It is important to note that the respiratory microbiome of the blue whales analysed in our study harboured bacteria that are commonly found in the oropharynx, nasopharynx and the mouth of different terrestrial mammals (German and Palmer, 2006; Guglielmetti et al., 2010) in which those anatomical structures are interconnected in the upper respiratory tract. In contrast, cetaceans have no anatomical connection between the nasopharynx and the mouth (Apprill et al., 2017; Smith et al., 2017). This finding constitutes strong evidence that the core microbiome that we have described belongs to the respiratory system of blue whales and does not include their oral bacteria.
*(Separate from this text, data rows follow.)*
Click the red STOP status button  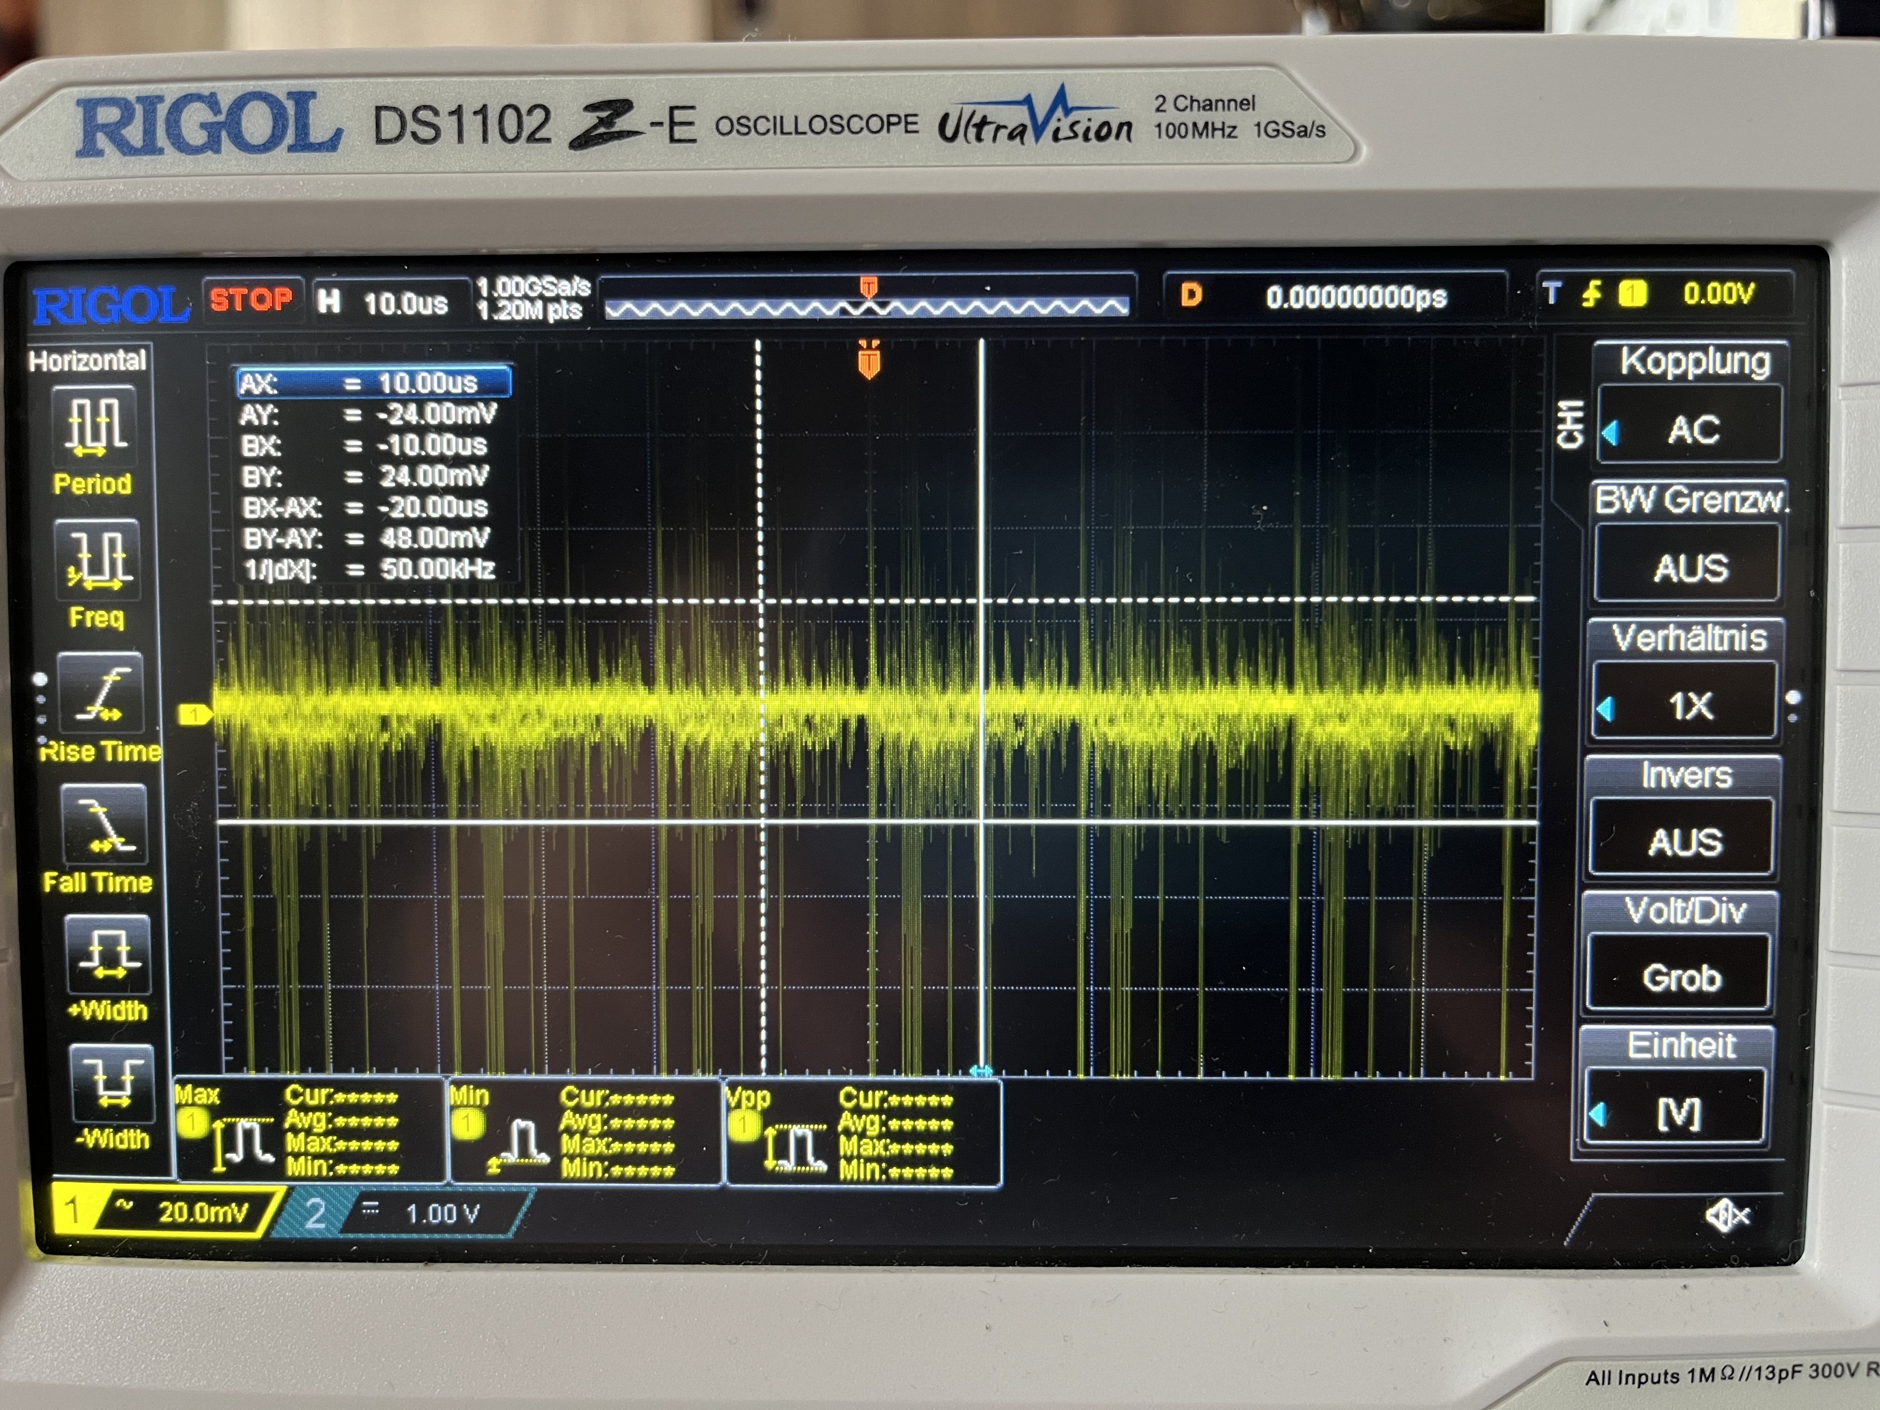pyautogui.click(x=251, y=299)
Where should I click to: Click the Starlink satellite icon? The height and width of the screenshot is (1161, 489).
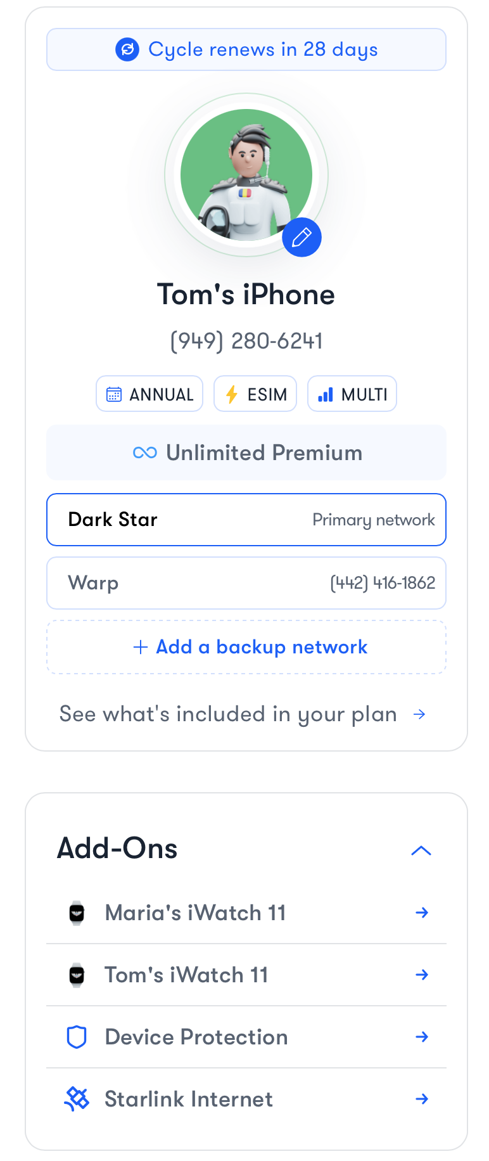[x=77, y=1099]

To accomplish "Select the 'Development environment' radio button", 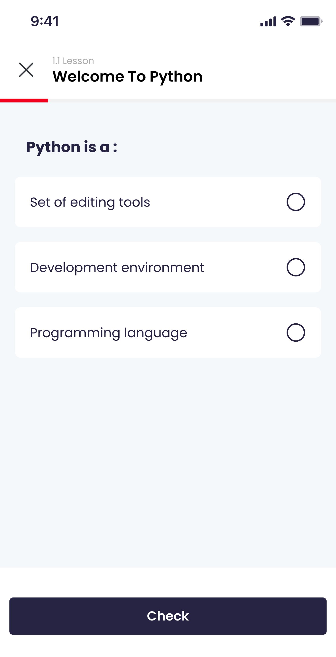I will (296, 267).
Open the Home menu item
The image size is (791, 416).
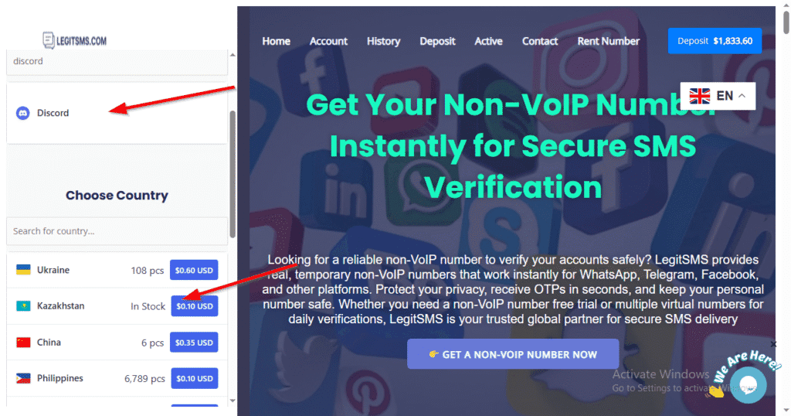pos(276,41)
Given the current state of our oceans, which face habitat degradation, pollution, and other anthropogenic stressors (Melcón et al., 2012; Mouton and Botha, 2012; Palmer et al., 2022), suboptimal immune responses can occur in top-predator marine animals (Acevedo-Whitehouse and Duffus, 2009; Van Bressem et al., 2009; Hall et al., 2018), in turn increasing the risk of diseases in their populations (e.g. Sós et al., 2013; Van Bressem et al., 2014; Reisfeld et al., 2019). In this sense, it is important to strengthen and expand efforts for health assessment of their populations (Gulland and Hall, 2007), efforts which to date include the determination of body condition by photogrammetry and measures of blubber thickness (e.g. Pettis et al., 2004; Konishi et al., 2008; Bradford et al., 2012; Durban et al., 2016), evaluation of skin integrity (Van Bressem et al., 2015), and quantitation of specific gene transcripts in the skin (Simond et al., 2019). In order to use the respiratory microbiome as a tool to help assess the health of large whales (Apprill et al., 2017; Rhodes et al., 2022), it is imperative to first increase our understanding of the core microbiome of the respiratory tract of different species, which is what our study has done for the Eastern North Pacific blue whale.
Conclusion
Ours is the first study to characterize the microbiome of the respiratory tract in blue whales. We found that the blue whales sampled in the Gulf of California harboured a similar respiratory bacterial composition among individuals. Additionally, our richness and relative abundance results are comparable with those reported in the microbiome of healthy animals and humans, so we propose that the core respiratory microbiome identified here could be used as a baseline for future long-term studies aimed at identifying shifts in the composition and co-occurrence patterns of the respiratory microbiome and identify ASVs related to changes in body condition, as a proxy for poor health condition.
Materials and Methods
Sample collection
Using a small Phantom 3(r) quadracopter drone (DJI Innovations, China) with floaters and sterile Petri dishes (Domínguez-Sánchez et al., 2018), we collected 17 blow samples from 17 individual blue whales sampled between February and March of 2016 and 2017 in Loreto Bay National Park (25°51’51’’N, 111°07’18’’O) within the Gulf of California, Mexico. The number of sampled whales represents 17% of the estimated 100 blue whales that reside during winter/spring in the southwestern Gulf of California (mark-recapture data from 1994-2006; Ugalde de la Cruz, 2006; SEMARNAT, 2018).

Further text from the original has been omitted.